Previously, some teams were insisting on five-year deals in round two and beyond. Plenty of players, however, were doing three-year deals in the lower rounds of the draft.
Once the four-year was adopted, however, more and more teams began using four-year contracts, all the way to round seven.
This year, we’ve only spotted five teams using three-year deals in the latter rounds.
And one of them is one of the least likely to use the shorter terms — the Chiefs.
New G.M. Scott Pioli came from New England, were longer rookie deals were the norm. But in the first year of the Pioli regime, the three second-day picks that the Chiefs have inked to date signed three-year deals: tackle Colin Brown, tight end Jake O’Connell, and kicker Ryan Succop.
It’s unclear why the Chiefs have opted not to lock the players up for an extra year. Since the contracts aren’t guaranteed, the Chiefs could cut a player if, by year four, he hasn’t developed into a long-term contributor.
The only benefit to the team for a shorter deal is that it entails a smaller signing bonus. But not by much. In signing Brown (a third-rounder) to a three-year deal, the Chiefs saved about $45,000 in signing bonus money, given the signing bonuses paid to the player taken just in front of him and just behind him, both of whom signed four-year contracts.
The other teams using three-year deals for second-day picks are the Cardinals, Ravens, Lions, and Steelers.
Given that both the Super Bowl champs and the first 0-16 team in league history are doing it, it’s hard to say whether it’s a good idea or a bad idea.
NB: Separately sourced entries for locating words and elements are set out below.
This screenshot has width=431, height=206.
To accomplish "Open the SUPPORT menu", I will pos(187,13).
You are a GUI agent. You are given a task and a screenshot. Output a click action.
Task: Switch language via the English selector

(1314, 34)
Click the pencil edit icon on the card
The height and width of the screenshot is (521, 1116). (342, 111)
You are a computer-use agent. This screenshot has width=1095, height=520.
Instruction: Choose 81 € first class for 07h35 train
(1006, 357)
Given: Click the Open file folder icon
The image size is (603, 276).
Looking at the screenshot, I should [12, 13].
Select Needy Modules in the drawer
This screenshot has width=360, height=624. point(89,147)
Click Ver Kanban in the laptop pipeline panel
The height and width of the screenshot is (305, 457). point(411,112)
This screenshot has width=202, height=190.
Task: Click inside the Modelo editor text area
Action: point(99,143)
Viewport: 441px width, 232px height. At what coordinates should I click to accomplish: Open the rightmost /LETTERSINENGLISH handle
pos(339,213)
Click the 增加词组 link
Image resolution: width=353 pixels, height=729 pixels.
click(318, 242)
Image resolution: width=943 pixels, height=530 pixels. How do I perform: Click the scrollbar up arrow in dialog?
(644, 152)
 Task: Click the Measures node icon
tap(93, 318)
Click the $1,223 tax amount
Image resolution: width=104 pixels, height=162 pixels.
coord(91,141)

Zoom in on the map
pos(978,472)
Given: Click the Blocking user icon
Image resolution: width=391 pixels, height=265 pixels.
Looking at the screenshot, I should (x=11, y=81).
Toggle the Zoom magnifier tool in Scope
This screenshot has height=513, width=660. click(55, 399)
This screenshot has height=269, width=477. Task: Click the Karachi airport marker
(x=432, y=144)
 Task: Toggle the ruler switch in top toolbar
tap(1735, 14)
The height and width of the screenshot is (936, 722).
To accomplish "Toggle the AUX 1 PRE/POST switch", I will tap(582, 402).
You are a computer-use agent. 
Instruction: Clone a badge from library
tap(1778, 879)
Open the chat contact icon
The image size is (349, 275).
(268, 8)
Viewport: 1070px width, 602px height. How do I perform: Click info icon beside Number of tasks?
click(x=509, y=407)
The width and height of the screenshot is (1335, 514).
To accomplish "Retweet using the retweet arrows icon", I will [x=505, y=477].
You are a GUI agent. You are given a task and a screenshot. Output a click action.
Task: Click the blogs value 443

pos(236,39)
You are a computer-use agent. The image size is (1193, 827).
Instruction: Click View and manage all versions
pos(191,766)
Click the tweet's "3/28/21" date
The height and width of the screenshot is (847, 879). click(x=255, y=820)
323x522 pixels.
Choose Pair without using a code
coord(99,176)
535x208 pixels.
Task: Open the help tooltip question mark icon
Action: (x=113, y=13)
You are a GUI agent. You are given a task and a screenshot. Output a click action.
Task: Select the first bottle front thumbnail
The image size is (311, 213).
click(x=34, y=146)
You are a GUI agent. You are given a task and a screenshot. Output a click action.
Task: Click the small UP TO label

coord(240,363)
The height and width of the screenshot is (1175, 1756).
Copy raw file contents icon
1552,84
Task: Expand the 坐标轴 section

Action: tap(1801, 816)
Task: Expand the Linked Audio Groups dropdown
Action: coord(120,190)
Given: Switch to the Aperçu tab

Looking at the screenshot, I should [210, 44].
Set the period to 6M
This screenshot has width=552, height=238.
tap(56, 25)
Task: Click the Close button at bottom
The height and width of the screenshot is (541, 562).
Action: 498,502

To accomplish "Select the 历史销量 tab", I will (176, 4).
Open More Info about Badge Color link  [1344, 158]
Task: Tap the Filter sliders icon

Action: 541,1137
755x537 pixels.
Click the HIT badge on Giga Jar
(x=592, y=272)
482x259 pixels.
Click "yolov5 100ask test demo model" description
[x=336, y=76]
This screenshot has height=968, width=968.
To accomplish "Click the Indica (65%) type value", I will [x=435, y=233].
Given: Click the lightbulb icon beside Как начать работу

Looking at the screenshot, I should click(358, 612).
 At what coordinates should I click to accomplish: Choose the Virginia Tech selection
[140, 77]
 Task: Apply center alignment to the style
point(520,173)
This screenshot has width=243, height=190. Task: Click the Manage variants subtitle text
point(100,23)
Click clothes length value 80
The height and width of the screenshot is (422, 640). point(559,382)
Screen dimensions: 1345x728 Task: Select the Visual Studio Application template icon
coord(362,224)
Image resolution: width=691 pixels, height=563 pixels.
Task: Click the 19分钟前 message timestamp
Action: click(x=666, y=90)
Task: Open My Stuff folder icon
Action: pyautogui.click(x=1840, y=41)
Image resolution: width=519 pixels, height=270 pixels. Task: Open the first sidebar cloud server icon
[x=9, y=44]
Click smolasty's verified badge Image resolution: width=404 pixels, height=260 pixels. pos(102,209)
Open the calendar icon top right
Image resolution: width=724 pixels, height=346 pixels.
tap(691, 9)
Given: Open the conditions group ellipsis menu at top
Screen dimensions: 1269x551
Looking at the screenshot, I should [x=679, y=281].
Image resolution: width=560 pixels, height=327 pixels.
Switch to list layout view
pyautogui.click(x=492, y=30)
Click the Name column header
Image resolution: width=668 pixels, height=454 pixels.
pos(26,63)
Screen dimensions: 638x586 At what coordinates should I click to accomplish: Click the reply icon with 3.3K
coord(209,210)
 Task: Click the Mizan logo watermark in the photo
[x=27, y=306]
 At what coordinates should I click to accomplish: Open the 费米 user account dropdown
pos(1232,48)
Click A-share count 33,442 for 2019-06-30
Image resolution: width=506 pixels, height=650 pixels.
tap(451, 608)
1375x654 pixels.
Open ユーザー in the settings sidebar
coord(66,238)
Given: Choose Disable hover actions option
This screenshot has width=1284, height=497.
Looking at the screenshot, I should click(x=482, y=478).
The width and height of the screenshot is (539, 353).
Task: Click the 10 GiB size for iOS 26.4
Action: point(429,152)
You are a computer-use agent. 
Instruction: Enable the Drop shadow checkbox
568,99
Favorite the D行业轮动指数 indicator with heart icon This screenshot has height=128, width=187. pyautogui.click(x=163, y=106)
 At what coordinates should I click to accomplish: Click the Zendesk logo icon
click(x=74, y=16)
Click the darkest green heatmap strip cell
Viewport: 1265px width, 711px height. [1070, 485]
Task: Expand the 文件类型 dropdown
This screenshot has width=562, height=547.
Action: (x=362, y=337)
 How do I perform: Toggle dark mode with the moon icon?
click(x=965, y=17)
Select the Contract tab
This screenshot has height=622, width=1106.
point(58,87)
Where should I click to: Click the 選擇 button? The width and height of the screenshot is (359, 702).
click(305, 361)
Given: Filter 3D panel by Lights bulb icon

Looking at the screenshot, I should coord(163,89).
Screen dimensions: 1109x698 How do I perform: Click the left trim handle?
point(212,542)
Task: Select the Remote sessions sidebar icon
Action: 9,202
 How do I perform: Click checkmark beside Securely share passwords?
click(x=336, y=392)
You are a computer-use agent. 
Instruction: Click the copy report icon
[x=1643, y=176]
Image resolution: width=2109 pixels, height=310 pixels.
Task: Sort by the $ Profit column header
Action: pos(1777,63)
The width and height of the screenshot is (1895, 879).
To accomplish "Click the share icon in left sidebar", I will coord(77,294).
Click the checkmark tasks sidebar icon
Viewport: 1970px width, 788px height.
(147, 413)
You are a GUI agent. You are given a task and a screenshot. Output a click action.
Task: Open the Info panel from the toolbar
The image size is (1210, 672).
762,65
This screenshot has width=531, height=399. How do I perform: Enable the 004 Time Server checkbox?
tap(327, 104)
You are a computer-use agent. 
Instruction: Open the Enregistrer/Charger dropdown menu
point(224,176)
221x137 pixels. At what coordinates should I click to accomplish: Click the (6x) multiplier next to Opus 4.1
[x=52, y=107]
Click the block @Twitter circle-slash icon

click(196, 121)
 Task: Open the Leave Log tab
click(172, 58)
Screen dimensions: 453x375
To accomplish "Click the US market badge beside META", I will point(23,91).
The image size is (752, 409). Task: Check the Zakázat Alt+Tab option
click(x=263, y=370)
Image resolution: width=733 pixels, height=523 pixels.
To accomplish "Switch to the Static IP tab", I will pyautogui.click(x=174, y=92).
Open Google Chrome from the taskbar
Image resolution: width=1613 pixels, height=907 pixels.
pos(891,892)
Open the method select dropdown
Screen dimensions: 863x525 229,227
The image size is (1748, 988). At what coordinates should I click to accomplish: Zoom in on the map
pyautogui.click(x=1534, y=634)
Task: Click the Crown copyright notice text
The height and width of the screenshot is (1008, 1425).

In our view, it makes sense to tie the guy up for a fourth year, since it eliminates the season of restricted free agency under the current CBA. (Of course, the system of restricted free agency could change dramatically or disappear by the time the fourth year of the current rookie deals arrive.)
Regardless, we assume that the teams who are using shorter deals are doing it for a reason. For the better organizations, it’s likely a good reason. For the Lions, chances are it’s a bad reason — or no reason at all.